◆ **Brano**
-------

BAMBINI: SPETTATORI SILENZIOSI
Grembiuli colorati,
bambini emozionati e strepitanti davanti alle porte di una scuola sfoggiano le
loro cartelle nuove. Bambini al parco giocano a nascondino, si rincorrono,
gridano, le loro risate riecheggiano nell'aria. Bambini che amano il pallone e
le macchine, bambine che pettinano le loro bambole e giocano a fare le
principesse. Bambini che ridono, bambini ingenui, bambini che nella loro
semplicità sanno fare emozionare, bambini che soffrono ma che, come piccoli soldati,
celano dietro a grembiulini stirati o giochi colorati il proprio dolore.
Spettatori silenziosi di
violenze domestiche. Non importa a quale forma di violenza assistano, quella
fisica non è più minacciosa di quella verbale ma, piuttosto, la violenza è tanto
più cruenta, terrificante, quanto più rappresenta una minaccia per chi
la subisce. Alzare eccessivamente il tono della voce o minacciare,
soprattutto se attraverso l'uso di oggetti, può assumere per il bambino lo
stesso significato di una scena fisica di violenza. Molto conta anche la
reazione della vittima, questa rappresenta l’indicatore della pericolosità della
situazione e l’attribuzione di significato.
Quali sono le conseguenze
a lungo termine sulla personalità del bambino? Violenza può generare altra violenza?
Come tutti ben sanno i bambini apprendono per imitazione e questo modello
di comportamento sarà sicuramente appreso dal bambino il quale, impara che per
risolvere un problema è necessario un comportamento violento perché questo è l’unico
metodo di “risoluzione” di conflitti che conosce. In casa i bambini terrorizzati sono molto
taciturni, cercano come possono di evitare qualsiasi comportamento che possa
far arrabbiare i genitori o possa favorire una lite, sono pietrificati dal
terrore della messa in atto di violenza ed evitano di piagnucolare o di mostrare
il proprio dissenso.

-------

◆ **Righe di dati**

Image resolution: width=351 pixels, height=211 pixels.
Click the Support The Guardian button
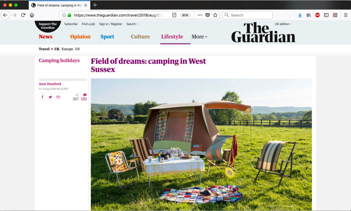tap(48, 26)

-------

◆ **Elenco attività**
a – Nel brano sui bambini spettatori di violenze domestiche, perché il bambino arriva a considerare necessario un comportamento violento per risolvere un problema? Rispondi in una-tre frasi.
b – Duplica senza modifiche la parte del brano che si apre con le parole contenenti "Spettatori silenziosi di" e si chiude con "l’attribuzione di significato.".

◆ **Soluzioni per compito**
a – I bambini apprendono per imitazione, quindi assimilano il modello di comportamento violento a cui assistono. Per loro quel comportamento è l’unico metodo di “risoluzione” dei conflitti che conoscono.

b –
Spettatori silenziosi di
violenze domestiche. Non importa a quale forma di violenza assistano, quella
fisica non è più minacciosa di quella verbale ma, piuttosto, la violenza è tanto
più cruenta, terrificante, quanto più rappresenta una minaccia per chi
la subisce. Alzare eccessivamente il tono della voce o minacciare,
soprattutto se attraverso l'uso di oggetti, può assumere per il bambino lo
stesso significato di una scena fisica di violenza. Molto conta anche la
reazione della vittima, questa rappresenta l’indicatore della pericolosità della
situazione e l’attribuzione di significato.